Where a landlord brought ejectment against his tenant on the 21st of July, claiming as from that day, and after action, distrained for rent due on the 24th of June previous,-Held, that he might still rely, in the action of ejectment, on a forfeiture accruing before the 24th of June.

This was an action of ejectment brought by the plaintiff, the landlord, against the defendant, the tenant, of certain premises. The writ was issued on the 21st of July, claiming as from that day. On the 16th of September the plaintiff levied a distress for rent due on the 24th of June, and particulars of breaches of covenant on which he relied as entitling him to reenter were delivered in October. At the trial he sought to rely on a breach of covenant (contained in the particulars) previous to the 24th of June, on which he would by the lease be entitled to reenter. A verdict was found for the plaintiff, and a rule nisi had been obtained

to set aside the verdict and enter it for the defendant, on the ground that the plaintiff could not rely on such breach, as it was waived by the distress.

Garth and Shaw were called on in support of the rule.-The distress for rent due on the 24th of June affirmed the tenancy up to that day, and waived any previous forfeiture. It is true that Jones v. Carter (1) and Dendy v.
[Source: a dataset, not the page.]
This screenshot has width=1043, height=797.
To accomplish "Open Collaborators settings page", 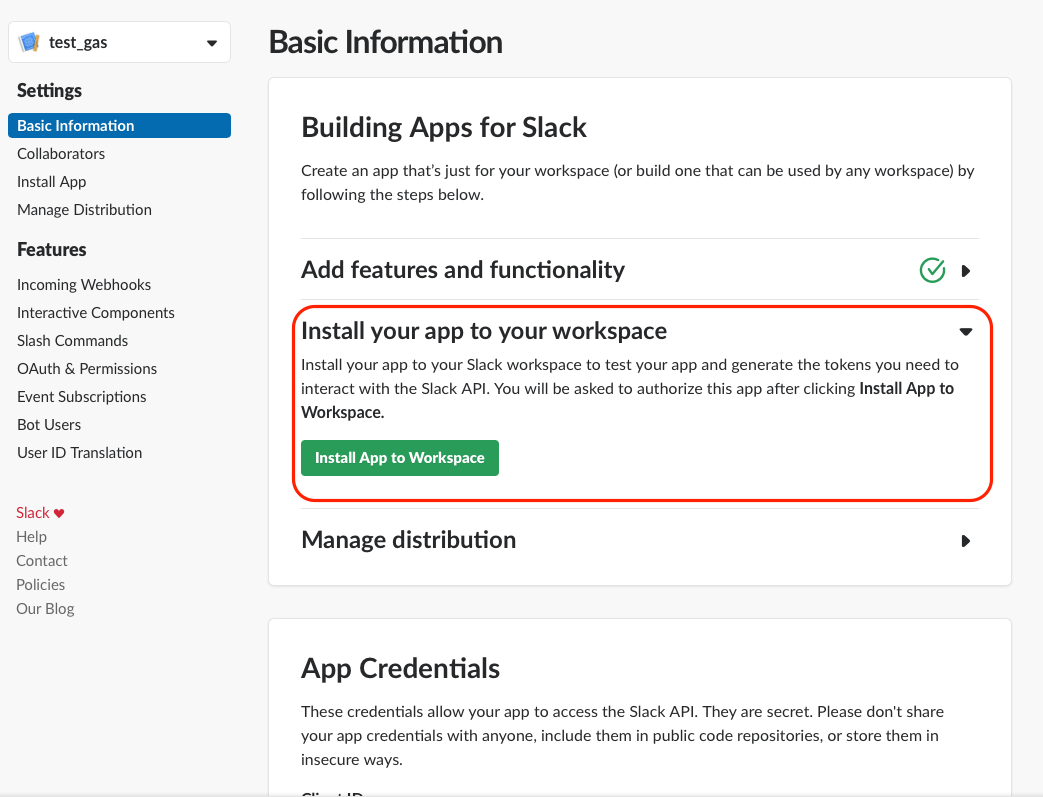I will pyautogui.click(x=61, y=154).
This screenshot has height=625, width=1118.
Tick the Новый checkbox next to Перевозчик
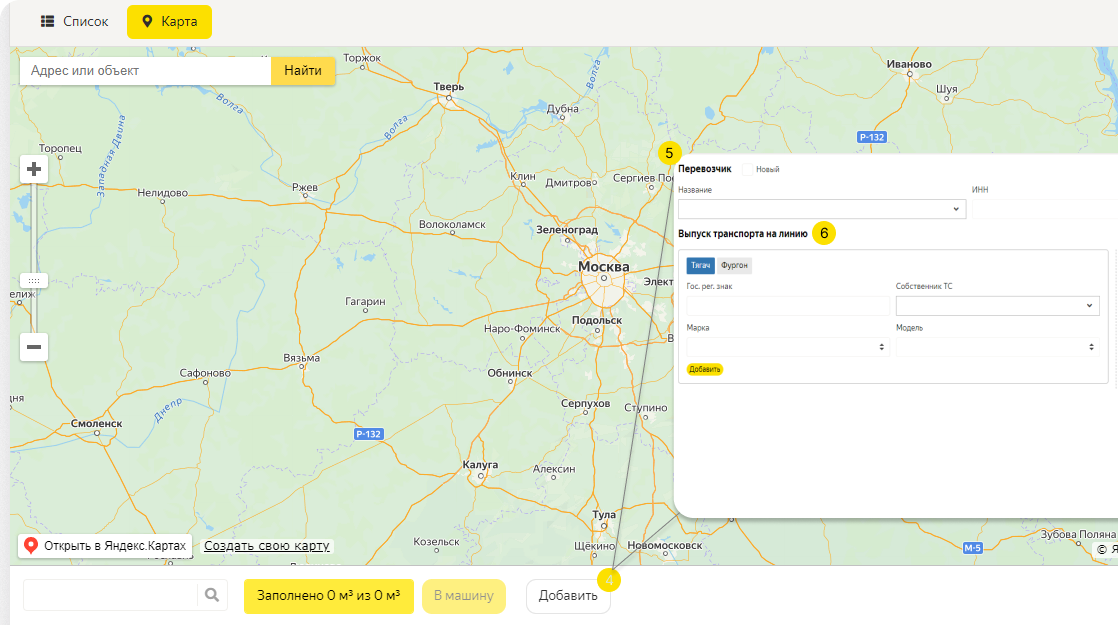(748, 169)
Nicholl (2), cited in the notes to Dumper's Case in 1 Smith's Leading Cases, shew that though an action for rent waives a previous forfeiture, yet if by an unequivocal act, such as bringing ejectment, the landlord has elected to treat the lease as void, a subsequent receipt of rent will not revive it. But the gist of the matter, as is shewn by the judgment in the former case, is that the act be unequivocal and notified to the lessee; but here the only thing that is unequivocal is the claim as from the 21st of July; what breach the landlord relied on was equivocal, as the lessee was not informed of this, and this being so, the distress for rent due on the 24th of June so far certified that which was equivocal by creating a sort of estoppel, and preventing the landlord from relying on breaches before that day, up to which day the landlord, by his distress, shewed his intention to treat the lease as good. And the judgments of the judges delivered in the House of Lords in Croft v. Lumley (3) support this view. To hold otherwise puts the tenant in a hard position; he cannot safely replevy or bring trespass on the distress, because he is liable to the landlord's relying on a subsequent breach, and yet the landlord can then turn round and in the ejectment rely on a previous one and thus in effect have both the land and the rent.

Denman (Dixon with him) was then called upon. The distress, as is shewn by Bridges v. Smyth (4), was illegal, for in that case it was held that a landlord who has, by serving a writ of ejectment, treated his tenant as a trespasser, cannot afterwards distrain. And Dendy V.